After some years without a trophy following the loss of the original, a meeting of the GPS Sportsmasters’ (now called the GPS Sports and Activities Committee), held in the 1980’s, decided to provide a new trophy. Earle Williams was proposed as representing a person who had made the greatest impact on GPS Cricket as a player and a coach. The proposal was unanimously adopted and the trophy was presented to The Southport School in 1982 personally by the honoured nominee. With characteristic modesty, this event passed unnoticed, even to his sons.
As a player, Earle Williams had by far the most imposing record of any IGS cricketer. A member of the First XI for five years (1937-1941) and Captain in 1940 and 1941, he scored five centuries including a double century. His 217 not out in 1941 is recorded in the school’s Centenary History of the School. He was selected in the GPS Combined XI’s in 1940 and 1941 and in the latter year was Captain of the side.
There is no doubt that World War II in which he served in the RAAF from 1942 curtailed a promising cricketing career. After the war he trained as a teacher and spent several years in the state education system before returning to Ipswich Grammar School in 1957, assisting Alan Ware with coaching of the First XI to a Premiership win that year. His astute advice had gained the respect of the team, and when he took over as coach the next year, the returning members provided a solid basis for him to guide the 1958 team to another Premiership.
He was to wait until 1968 for another Premiership win and with the team composed of mainly Year 11 students, was again able to coach them to a win in 1969. Further success ensued in 1975. In between there were many memorable years of experiences of which Earle and the team members had vivid memories – his approach to coaching was psychological as well as technical. He strived to mould a team which could handle all circumstances and conditions.

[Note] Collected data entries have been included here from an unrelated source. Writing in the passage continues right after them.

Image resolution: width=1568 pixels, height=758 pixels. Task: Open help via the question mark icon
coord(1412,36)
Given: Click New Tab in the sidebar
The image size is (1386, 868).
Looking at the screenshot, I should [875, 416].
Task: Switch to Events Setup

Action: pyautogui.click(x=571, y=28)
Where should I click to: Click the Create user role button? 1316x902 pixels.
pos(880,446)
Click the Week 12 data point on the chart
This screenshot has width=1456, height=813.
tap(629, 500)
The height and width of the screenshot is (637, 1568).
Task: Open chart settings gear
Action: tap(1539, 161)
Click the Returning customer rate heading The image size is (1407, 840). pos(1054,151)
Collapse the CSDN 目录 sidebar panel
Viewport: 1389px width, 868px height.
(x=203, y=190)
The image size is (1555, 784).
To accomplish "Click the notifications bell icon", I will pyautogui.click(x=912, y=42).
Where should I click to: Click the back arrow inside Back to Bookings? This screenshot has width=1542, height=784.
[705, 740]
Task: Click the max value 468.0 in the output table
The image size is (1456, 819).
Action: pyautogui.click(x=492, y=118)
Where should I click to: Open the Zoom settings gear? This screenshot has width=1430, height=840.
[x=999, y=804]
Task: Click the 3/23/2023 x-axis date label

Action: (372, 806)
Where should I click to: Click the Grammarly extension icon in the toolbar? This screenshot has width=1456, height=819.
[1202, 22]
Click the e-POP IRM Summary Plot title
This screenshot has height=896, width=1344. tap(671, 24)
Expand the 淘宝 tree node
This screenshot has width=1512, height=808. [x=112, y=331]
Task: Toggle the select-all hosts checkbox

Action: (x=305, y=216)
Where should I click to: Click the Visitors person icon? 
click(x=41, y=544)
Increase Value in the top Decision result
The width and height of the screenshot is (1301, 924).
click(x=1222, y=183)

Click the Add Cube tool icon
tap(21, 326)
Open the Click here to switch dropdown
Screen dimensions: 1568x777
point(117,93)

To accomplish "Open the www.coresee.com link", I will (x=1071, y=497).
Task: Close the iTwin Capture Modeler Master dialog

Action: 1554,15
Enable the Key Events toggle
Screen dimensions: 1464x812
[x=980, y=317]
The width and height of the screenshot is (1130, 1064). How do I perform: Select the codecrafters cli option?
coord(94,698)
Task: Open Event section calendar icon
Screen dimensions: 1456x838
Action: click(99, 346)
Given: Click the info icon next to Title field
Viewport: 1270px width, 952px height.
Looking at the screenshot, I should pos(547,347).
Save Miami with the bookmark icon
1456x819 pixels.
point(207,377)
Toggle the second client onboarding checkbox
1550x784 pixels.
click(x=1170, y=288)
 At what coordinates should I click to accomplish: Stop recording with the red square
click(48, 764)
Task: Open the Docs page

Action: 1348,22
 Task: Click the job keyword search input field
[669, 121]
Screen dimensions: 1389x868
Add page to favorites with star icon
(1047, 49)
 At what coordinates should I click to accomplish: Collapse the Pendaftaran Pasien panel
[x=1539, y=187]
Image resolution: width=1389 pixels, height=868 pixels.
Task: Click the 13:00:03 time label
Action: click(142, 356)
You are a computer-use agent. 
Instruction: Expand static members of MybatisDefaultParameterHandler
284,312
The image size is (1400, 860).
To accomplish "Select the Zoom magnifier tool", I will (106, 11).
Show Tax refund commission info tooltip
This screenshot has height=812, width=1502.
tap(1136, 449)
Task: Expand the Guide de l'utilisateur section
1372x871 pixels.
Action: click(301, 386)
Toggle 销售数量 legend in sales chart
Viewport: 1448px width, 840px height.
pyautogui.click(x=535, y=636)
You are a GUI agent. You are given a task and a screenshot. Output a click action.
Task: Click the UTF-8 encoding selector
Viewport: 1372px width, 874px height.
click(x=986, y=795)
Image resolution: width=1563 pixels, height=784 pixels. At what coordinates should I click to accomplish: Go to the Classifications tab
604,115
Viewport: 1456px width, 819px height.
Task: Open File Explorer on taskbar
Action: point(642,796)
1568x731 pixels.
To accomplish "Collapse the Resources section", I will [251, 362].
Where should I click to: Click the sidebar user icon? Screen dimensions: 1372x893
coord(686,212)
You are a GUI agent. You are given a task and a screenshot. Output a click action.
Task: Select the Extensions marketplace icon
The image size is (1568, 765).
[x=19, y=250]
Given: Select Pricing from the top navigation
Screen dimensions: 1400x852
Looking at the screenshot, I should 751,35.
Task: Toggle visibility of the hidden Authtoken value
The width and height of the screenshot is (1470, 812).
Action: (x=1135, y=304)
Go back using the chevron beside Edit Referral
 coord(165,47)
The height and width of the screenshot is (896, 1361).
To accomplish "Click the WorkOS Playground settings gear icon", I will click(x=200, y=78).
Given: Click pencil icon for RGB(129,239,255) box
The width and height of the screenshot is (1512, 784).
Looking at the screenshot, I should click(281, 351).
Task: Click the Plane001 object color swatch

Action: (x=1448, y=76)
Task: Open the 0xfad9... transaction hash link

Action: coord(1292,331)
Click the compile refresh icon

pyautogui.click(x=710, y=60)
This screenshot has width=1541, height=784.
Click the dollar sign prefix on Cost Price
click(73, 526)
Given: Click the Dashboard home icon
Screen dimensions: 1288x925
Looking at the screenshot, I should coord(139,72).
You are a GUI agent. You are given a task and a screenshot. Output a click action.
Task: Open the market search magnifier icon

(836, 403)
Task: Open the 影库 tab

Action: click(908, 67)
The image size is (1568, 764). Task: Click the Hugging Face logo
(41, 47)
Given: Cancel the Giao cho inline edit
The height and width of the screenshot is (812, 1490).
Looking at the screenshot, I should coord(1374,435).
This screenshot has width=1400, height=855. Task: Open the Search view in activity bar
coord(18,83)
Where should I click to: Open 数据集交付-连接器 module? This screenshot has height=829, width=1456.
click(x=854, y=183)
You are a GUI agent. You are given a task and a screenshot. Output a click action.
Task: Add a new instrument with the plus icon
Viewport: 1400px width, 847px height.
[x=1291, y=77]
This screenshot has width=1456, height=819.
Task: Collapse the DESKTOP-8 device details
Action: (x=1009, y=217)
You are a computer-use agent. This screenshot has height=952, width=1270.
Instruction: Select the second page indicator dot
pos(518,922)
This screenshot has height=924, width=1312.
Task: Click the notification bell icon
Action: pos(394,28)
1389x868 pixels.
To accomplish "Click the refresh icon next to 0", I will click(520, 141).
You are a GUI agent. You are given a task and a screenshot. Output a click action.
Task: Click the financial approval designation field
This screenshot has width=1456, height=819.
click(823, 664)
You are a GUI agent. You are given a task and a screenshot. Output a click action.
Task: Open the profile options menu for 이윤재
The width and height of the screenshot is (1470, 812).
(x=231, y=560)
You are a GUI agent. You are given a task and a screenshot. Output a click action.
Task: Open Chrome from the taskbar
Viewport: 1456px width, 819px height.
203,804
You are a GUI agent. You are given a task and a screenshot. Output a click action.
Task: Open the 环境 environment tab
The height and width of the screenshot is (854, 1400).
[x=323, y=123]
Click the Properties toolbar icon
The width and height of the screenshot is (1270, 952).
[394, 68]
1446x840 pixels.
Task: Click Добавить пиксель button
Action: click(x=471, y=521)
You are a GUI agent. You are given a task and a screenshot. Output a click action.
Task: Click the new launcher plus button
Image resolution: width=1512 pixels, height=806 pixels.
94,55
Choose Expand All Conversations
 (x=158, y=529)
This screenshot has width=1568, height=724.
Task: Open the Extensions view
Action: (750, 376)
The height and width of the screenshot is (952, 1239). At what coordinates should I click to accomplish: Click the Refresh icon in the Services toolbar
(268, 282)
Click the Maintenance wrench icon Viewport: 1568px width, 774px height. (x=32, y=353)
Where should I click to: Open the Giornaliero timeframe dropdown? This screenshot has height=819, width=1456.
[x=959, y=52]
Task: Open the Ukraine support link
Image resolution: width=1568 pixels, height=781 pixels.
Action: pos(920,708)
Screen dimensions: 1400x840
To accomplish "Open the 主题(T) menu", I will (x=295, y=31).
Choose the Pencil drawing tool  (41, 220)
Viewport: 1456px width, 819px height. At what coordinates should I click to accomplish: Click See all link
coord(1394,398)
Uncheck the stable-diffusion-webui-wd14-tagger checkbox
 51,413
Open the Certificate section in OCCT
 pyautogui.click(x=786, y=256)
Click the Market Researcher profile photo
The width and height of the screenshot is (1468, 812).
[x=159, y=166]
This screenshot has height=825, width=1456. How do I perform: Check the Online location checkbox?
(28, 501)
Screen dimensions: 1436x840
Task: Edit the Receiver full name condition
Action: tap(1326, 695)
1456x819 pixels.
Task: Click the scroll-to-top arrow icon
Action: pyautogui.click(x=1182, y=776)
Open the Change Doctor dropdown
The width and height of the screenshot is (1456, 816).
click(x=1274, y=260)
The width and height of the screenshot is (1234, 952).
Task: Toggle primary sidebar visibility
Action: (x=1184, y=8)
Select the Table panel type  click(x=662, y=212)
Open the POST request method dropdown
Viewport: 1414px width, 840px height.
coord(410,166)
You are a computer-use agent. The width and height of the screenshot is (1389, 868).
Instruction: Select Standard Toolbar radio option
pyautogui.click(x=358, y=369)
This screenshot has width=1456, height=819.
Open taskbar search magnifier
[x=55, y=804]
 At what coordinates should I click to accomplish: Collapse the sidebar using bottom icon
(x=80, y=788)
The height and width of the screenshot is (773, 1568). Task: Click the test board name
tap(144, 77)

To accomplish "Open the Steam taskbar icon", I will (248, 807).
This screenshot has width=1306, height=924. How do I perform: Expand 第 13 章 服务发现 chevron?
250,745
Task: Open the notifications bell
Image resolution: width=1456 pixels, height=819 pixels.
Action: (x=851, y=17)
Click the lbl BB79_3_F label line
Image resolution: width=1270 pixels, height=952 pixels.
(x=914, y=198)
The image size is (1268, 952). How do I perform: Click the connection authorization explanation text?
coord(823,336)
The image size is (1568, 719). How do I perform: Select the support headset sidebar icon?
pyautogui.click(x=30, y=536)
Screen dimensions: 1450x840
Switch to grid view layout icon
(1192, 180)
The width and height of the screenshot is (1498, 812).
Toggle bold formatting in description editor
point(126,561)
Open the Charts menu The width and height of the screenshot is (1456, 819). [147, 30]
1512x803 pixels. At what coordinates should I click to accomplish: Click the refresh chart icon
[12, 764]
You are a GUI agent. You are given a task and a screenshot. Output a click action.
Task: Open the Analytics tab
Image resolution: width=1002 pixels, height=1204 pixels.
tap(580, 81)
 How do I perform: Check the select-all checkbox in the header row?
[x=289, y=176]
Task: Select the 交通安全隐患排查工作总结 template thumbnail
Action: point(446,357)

Although his continuous tenure as First XI Coach with IGS ended in 1980, he maintained an on-going interest in the competition beyond his retirement from full time teaching in 1988. Earle passed away peacefully in 2011 aged 88 years.
The Earle Williams Trophy is a fitting reminder of the immense contribution Earle made to Ipswich Grammar School and the impact he has had on the GPS Cricket competition. He will be missed but well remembered.